§ 抜粋:
◇ ◇ ◇
研究課題/領域番号 |
09556022
|
研究種目 |
基盤研究(B)
|
配分区分 | 補助金 |
応募区分 | 展開研究 |
研究分野 |
生物生産化学・応用有機化学
|
研究機関 | 三重大学 |
研究代表者 |
柏村 直樹 三重大学, 生物資源学部, 教授 (20026412)
|
研究分担者 |
済木 育夫 富山医科薬科大学, 和漢薬研究所, 教授 (80133776)
稲垣 穣 三重大学, 生物資源学部, 助手 (20242935)
吉田 利通 三重大学, 医学部, 教授 (80166959)
谷本 敏子 武庫川女子大学, 薬学部, 助教授 (10151870)
木岡 紀幸 京都大学, 農学部, 助手 (90234179)
◇ ◇ ◇
§ 資料:
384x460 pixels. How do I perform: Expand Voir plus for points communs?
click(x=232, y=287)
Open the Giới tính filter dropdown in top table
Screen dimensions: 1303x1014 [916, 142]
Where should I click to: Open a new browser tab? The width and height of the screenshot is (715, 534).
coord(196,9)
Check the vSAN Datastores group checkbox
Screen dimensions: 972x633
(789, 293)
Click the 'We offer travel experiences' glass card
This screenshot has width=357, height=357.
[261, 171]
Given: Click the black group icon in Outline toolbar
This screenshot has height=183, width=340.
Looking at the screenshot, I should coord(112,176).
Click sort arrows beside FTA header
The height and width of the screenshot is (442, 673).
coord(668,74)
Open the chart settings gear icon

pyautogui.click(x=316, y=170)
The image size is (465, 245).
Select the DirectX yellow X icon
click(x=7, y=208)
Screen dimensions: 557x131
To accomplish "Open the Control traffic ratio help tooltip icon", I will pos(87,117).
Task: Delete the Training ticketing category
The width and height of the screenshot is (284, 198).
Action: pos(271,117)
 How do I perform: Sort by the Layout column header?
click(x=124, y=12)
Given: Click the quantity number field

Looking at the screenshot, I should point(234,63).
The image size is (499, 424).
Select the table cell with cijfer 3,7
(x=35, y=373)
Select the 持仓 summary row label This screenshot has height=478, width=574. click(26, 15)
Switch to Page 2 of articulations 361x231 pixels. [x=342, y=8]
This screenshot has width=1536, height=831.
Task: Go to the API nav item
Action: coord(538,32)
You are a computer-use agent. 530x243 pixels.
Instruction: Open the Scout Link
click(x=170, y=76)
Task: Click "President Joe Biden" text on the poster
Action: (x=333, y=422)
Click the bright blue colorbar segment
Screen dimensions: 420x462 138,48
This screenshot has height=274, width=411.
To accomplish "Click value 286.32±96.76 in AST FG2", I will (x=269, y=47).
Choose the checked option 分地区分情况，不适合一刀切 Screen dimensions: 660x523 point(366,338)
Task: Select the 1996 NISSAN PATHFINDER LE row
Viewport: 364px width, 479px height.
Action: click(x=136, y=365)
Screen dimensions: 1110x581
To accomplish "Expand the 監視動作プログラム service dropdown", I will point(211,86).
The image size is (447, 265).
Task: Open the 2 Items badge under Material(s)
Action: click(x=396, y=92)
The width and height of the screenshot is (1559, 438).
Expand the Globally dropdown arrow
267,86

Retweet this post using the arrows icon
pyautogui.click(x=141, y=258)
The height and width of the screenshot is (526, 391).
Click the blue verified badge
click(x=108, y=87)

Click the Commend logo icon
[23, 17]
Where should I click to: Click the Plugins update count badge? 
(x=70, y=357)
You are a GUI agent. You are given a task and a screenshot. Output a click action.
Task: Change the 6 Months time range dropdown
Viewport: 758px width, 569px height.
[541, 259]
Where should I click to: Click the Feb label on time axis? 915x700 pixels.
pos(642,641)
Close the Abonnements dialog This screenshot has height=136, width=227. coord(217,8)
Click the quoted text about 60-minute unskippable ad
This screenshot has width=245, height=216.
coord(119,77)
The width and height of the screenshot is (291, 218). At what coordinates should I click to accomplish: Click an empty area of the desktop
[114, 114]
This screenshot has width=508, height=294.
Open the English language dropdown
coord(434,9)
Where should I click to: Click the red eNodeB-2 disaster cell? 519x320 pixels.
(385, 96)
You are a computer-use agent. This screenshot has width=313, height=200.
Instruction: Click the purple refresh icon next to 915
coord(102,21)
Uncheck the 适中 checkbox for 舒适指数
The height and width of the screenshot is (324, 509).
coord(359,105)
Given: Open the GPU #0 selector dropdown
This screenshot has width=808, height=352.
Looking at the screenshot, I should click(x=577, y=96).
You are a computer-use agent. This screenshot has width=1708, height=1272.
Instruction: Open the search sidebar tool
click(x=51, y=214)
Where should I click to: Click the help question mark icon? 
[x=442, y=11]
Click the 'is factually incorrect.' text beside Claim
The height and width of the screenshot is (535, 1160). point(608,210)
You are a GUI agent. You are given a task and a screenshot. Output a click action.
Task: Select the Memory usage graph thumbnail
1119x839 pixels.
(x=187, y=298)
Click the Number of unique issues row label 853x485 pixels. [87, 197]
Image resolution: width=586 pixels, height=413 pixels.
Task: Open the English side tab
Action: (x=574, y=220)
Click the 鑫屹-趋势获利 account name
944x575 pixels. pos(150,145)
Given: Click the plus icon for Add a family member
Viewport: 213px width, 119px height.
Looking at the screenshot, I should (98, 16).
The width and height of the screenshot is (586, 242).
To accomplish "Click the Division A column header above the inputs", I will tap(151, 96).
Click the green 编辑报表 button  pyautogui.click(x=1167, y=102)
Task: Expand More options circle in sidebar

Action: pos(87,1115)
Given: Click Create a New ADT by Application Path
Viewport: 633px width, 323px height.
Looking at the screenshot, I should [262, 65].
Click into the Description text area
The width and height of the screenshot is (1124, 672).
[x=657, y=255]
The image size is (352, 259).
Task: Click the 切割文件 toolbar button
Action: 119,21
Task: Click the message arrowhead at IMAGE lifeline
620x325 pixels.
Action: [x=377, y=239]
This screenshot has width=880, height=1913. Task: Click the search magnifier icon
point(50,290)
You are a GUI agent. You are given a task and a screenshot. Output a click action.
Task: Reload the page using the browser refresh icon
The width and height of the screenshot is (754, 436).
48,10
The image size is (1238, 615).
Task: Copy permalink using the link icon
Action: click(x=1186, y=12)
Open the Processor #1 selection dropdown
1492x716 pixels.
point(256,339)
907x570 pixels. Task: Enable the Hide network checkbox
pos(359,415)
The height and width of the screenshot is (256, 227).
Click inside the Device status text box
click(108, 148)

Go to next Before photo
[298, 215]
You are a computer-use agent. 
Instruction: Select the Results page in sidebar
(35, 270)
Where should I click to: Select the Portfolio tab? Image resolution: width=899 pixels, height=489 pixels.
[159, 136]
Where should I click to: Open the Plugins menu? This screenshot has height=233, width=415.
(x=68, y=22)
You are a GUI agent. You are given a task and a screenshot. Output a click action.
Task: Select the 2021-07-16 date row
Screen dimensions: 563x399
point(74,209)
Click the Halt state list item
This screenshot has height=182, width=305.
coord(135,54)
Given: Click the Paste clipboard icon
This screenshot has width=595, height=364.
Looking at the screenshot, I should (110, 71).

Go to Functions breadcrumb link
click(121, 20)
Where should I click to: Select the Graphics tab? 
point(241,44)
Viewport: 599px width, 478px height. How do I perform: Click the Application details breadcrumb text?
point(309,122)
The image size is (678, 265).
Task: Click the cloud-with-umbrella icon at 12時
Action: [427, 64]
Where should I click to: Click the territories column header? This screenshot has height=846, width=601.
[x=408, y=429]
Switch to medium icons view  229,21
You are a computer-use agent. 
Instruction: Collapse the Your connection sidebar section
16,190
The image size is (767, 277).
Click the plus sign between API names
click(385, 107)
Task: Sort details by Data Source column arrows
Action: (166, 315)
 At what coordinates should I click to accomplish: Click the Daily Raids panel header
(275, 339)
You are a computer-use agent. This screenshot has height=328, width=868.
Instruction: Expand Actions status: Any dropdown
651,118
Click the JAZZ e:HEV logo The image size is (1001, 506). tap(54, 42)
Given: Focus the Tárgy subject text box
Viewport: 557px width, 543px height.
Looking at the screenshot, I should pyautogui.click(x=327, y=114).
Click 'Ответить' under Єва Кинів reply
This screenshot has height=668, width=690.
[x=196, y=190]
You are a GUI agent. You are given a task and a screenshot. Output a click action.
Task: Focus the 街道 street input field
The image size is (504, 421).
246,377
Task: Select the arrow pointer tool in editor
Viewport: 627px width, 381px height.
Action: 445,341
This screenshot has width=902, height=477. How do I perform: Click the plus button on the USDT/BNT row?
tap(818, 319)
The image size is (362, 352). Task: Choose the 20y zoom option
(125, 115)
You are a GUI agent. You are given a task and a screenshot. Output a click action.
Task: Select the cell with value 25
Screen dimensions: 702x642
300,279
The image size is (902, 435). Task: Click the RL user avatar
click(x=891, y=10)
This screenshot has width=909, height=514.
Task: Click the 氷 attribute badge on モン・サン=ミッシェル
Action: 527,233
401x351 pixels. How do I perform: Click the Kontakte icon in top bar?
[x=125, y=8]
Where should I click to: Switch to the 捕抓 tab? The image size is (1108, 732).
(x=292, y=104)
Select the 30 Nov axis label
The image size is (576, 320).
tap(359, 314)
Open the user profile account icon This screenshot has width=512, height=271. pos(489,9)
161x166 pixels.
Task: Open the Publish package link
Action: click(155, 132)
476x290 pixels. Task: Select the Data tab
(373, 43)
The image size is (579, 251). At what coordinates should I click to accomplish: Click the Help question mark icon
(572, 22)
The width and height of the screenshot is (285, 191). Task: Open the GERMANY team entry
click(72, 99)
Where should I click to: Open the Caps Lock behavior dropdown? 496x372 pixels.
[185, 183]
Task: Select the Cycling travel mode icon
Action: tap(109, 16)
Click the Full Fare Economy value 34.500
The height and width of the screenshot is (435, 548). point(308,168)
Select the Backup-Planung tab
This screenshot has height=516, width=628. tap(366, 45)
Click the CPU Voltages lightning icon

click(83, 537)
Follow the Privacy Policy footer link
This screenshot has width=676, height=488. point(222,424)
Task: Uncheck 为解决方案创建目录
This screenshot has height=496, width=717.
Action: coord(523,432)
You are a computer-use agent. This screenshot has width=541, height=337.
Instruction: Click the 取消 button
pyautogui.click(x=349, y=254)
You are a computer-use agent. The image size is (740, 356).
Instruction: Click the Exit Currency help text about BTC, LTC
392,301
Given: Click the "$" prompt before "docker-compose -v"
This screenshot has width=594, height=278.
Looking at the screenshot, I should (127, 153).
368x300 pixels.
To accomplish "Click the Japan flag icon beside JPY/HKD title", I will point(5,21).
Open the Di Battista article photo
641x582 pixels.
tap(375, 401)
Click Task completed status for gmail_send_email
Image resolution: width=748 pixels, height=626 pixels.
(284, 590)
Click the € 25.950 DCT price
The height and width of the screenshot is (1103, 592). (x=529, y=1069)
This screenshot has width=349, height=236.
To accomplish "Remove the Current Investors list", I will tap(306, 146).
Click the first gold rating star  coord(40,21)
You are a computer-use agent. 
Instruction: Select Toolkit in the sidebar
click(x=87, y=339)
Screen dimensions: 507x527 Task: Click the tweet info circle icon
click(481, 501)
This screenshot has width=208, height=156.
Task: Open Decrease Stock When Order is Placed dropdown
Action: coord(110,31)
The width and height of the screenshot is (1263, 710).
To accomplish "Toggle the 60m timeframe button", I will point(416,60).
◇ ◇ ◇
上の抜粋について、次の各記述が内容と一致するかを「はい」または「いいえ」で答え、判断の根拠となる箇所を原文のまま引用してください。
1. 研究代表者は三重大学生物資源学部の教授である。
2. 研究種目は基盤研究(A)である。
3. 研究分担者の谷本敏子は京都大学に所属している。

§ 回答:
1. はい。「柏村 直樹 三重大学, 生物資源学部, 教授 (20026412)」
2. いいえ。「基盤研究(B)」
3. いいえ。「谷本 敏子 武庫川女子大学, 薬学部, 助教授 (10151870)」